The request. Retype the data below line for line, leaving out the pictures.

··· Records for processing

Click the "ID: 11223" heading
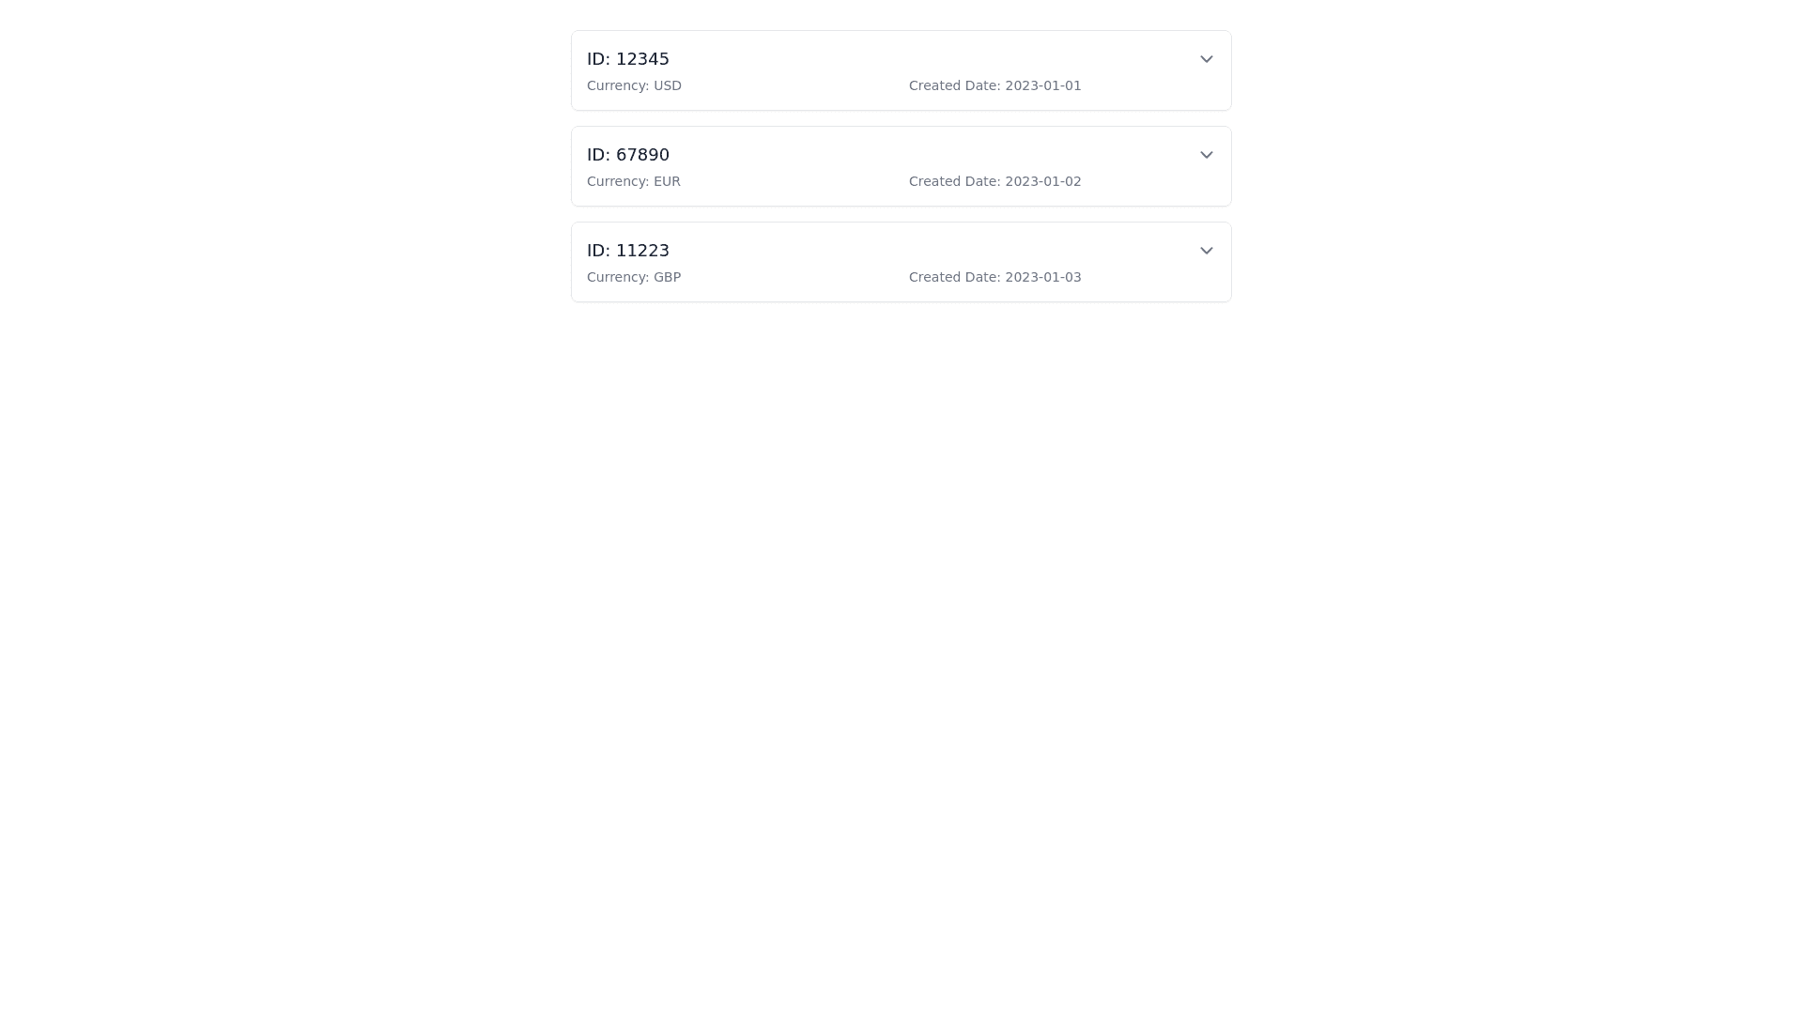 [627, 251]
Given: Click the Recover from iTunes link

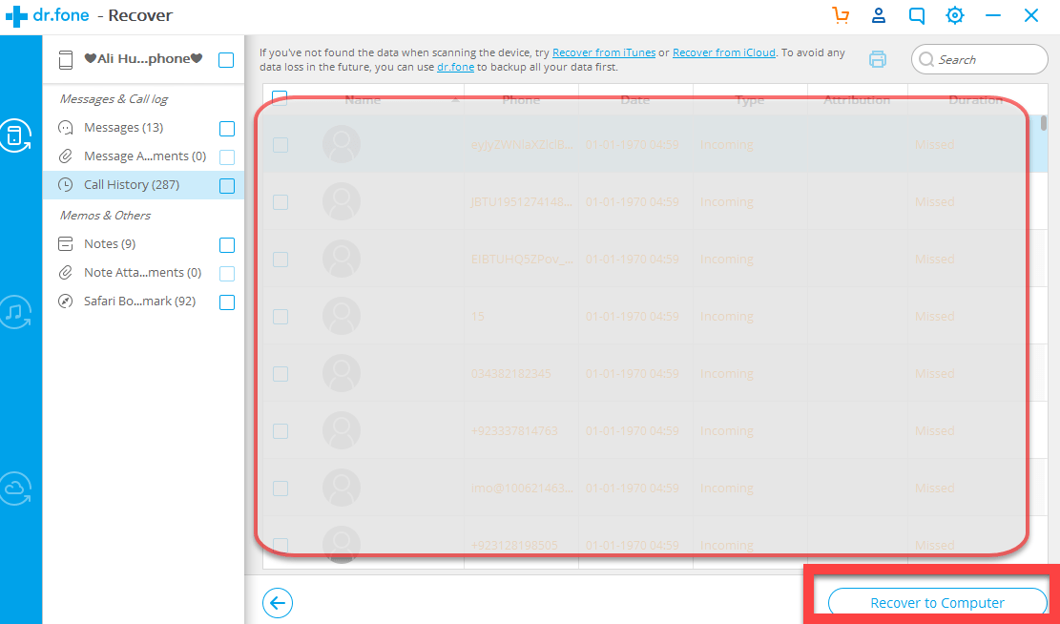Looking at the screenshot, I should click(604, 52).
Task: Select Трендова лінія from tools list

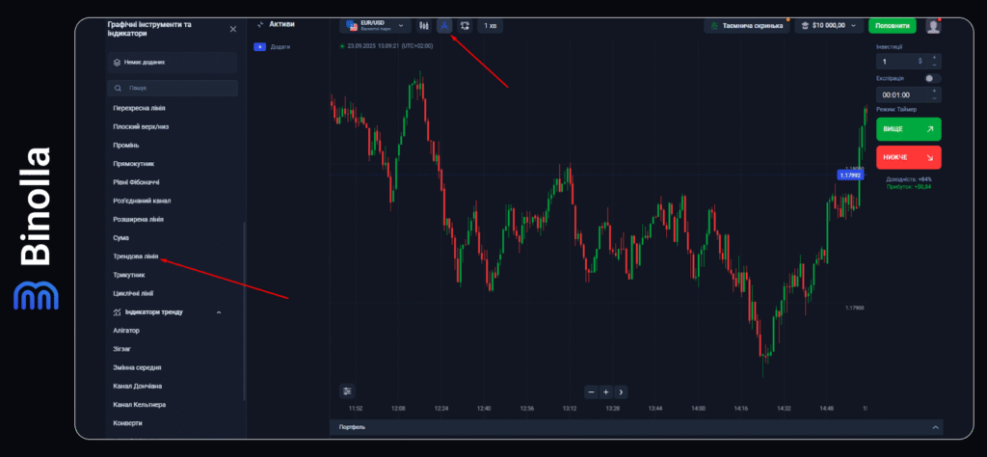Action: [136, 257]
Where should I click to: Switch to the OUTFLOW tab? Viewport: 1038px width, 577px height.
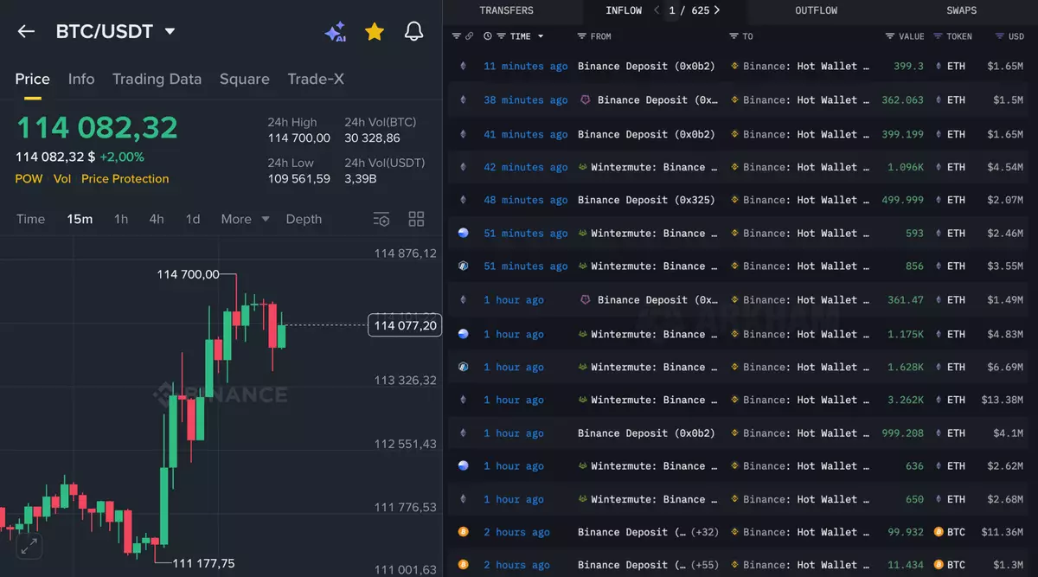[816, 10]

······

Answer to the problem.
Click the "ID: 11223" heading
 [627, 251]
Given: Click the Recover from iTunes link

Looking at the screenshot, I should click(604, 52).
Task: Select Трендова лінія from tools list

Action: [136, 257]
Where should I click to: Switch to the OUTFLOW tab? Viewport: 1038px width, 577px height.
[816, 10]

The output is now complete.